SUGESTÕES PARA O BRASIL
O finlandês afirma que simplesmente copiar modelos de outros países tende a não funcionar. O ideal, afirma, é se inspirar em outros sistemas e construir o seu próprio.
Ele diz que a Finlândia tem ideias "grandes e de baixo custo" que podem ajudar o Brasil.
Uma delas é o princípios de "discriminação positiva, o que significa atender melhor escolas e estudantes que precisam de mais recursos".Segundo, todas as escolas e professores devem trabalhar em espírito colaborativo e de responsabilidades compartilhadas, não em competição de um contra o outro.
Terceiro, garantir que todas as crianças no ensino infantil e fundamental tenham pausas diárias durante a jornada escolar, para que possam brincar e ter atividades físicas. "Eles ficarão engajados, saudáveis e felizes na escola."
Esses três princípios, diz ele, podem ser encontrados em todas as escolas da Finlândia.
AUTONOMIA
No livro, o educador afirma que os professores no seu país controlam a grade curricular, as avaliações estudantis, a melhora da escola e o envolvimento da comunidade.

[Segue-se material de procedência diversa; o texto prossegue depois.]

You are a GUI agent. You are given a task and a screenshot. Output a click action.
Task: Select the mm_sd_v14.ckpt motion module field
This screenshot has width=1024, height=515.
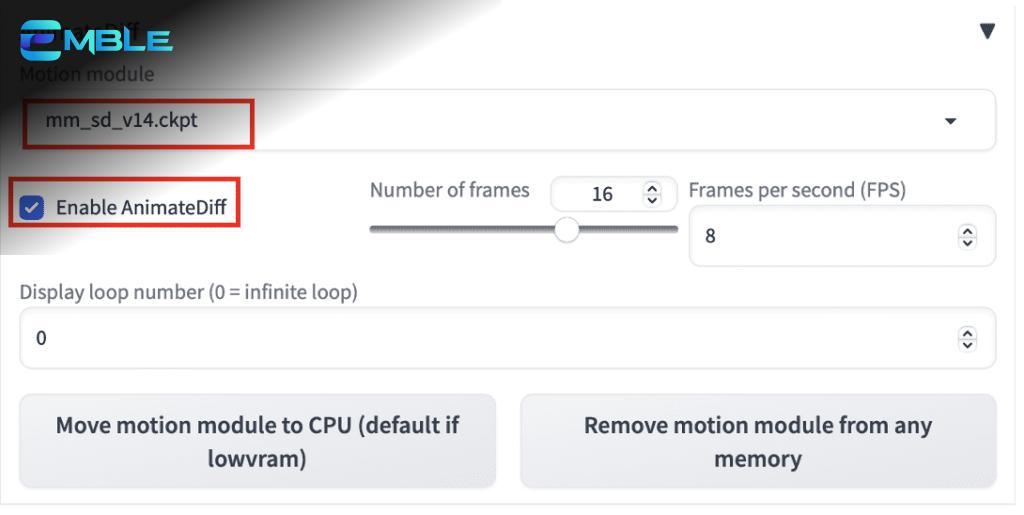(508, 120)
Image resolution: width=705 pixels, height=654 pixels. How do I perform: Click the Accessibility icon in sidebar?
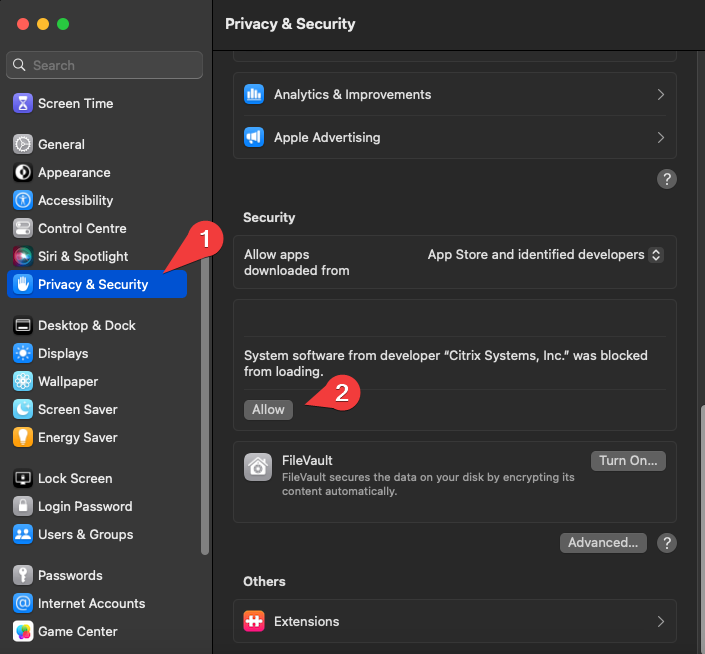(x=22, y=200)
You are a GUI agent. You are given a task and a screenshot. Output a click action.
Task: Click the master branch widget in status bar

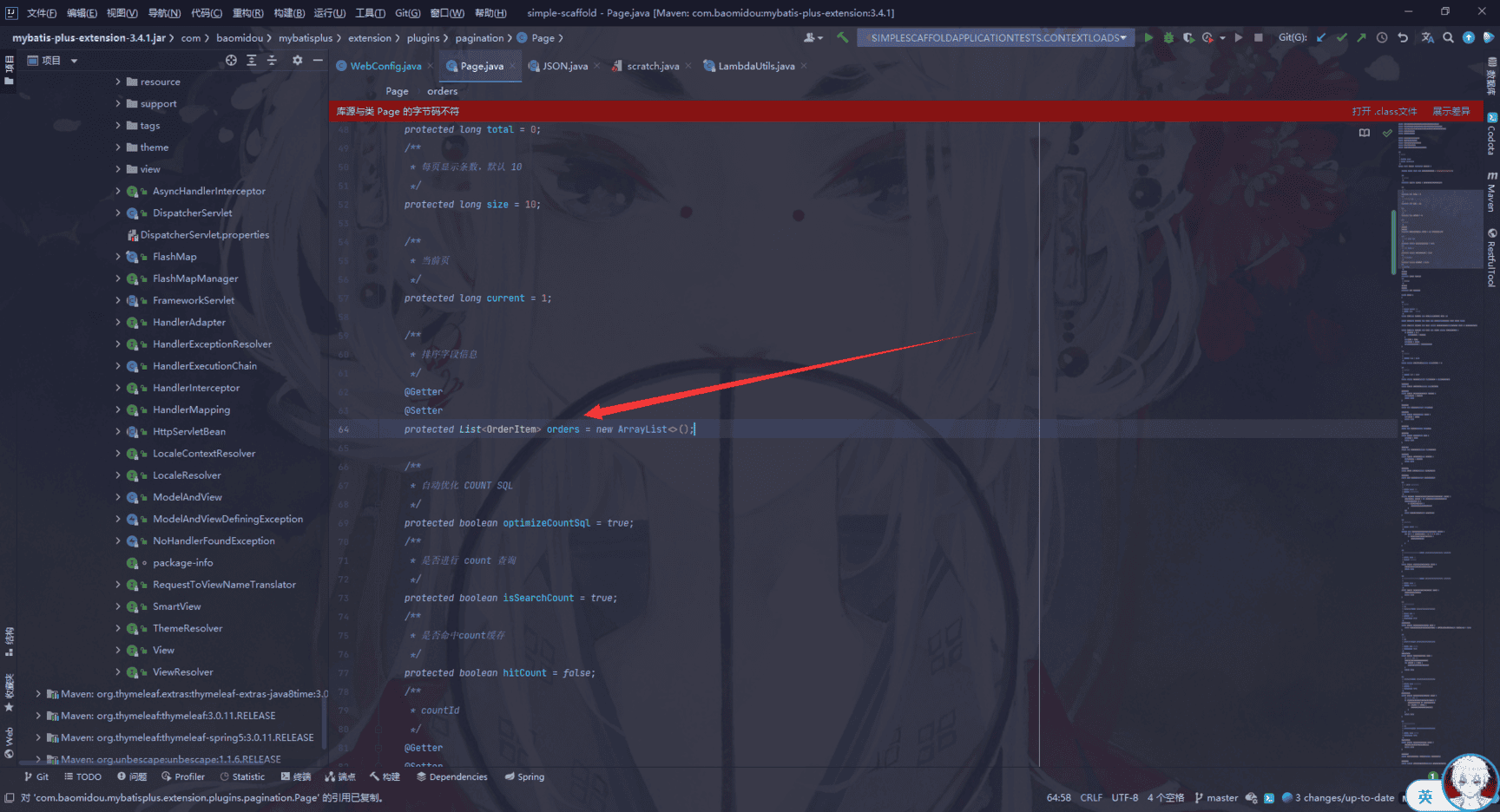(1216, 798)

"Espera-se que os professores na Finlândia exercitem todo o seu conhecimento profissional e seu bom julgamento de forma independente e coletiva em suas escolas."

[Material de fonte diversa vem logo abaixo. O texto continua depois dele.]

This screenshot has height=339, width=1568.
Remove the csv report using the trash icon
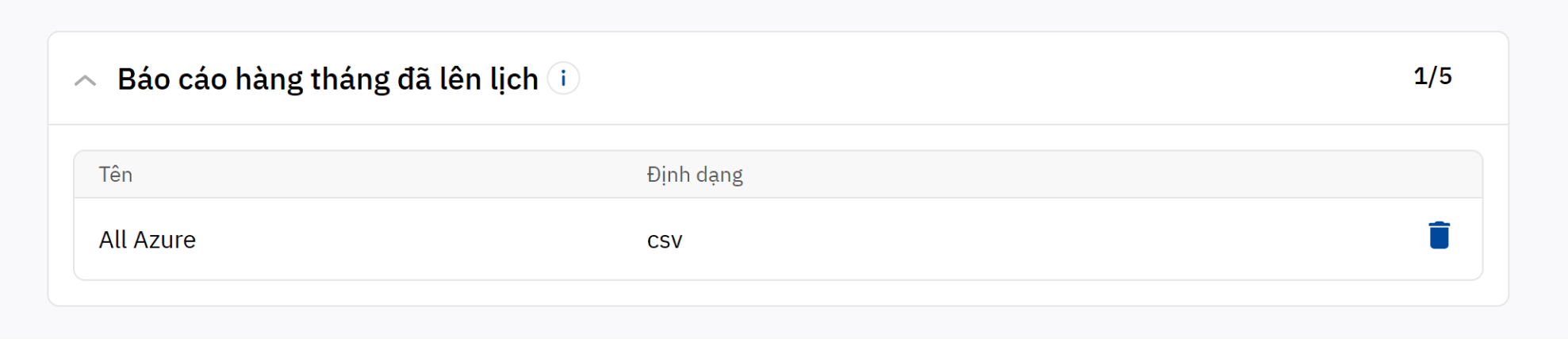coord(1439,236)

Em entrevista à reportagem, Sahlberg pondera que esse grau de autonomia aos professores não necessariamente funciona em qualquer país.
"Esse sistema no Brasil iria requerer ainda mais supervisão externa, guias e apoio do que na Finlândia, onde todos os professores têm formação acadêmica de alto nível."
Além disso, ele afirma que essa autonomia não significa que o professor possa fazer o que quiser na escola.
"Na Finlândia e em outros sistemas educacionais, liberdade profissional aos professores é chamada de autonomia coletiva, que significa que professores têm mais autonomia em relação a autoridades e à burocracia, mas ao mesmo tempo eles têm menos autonomia entre eles." Ou seja, as decisões são tomadas dentro de grupos de professores e nas escolas, não individualmente.
BASE CURRICULAR
Uma das apostas no Brasil para melhorar a qualidade de ensino é documento que serve de base para todos os currículos do país, das redes pública e particular, a chamada Base Nacional Comum Curricular.
Segundo o finlandês, a política pode funcionar se houver flexibilidade para que professores possam adaptar o modelo às suas realidades."Com os consideráveis desafios em relação ao ensino no Brasil, um certo nível de unidade curricular é necessária."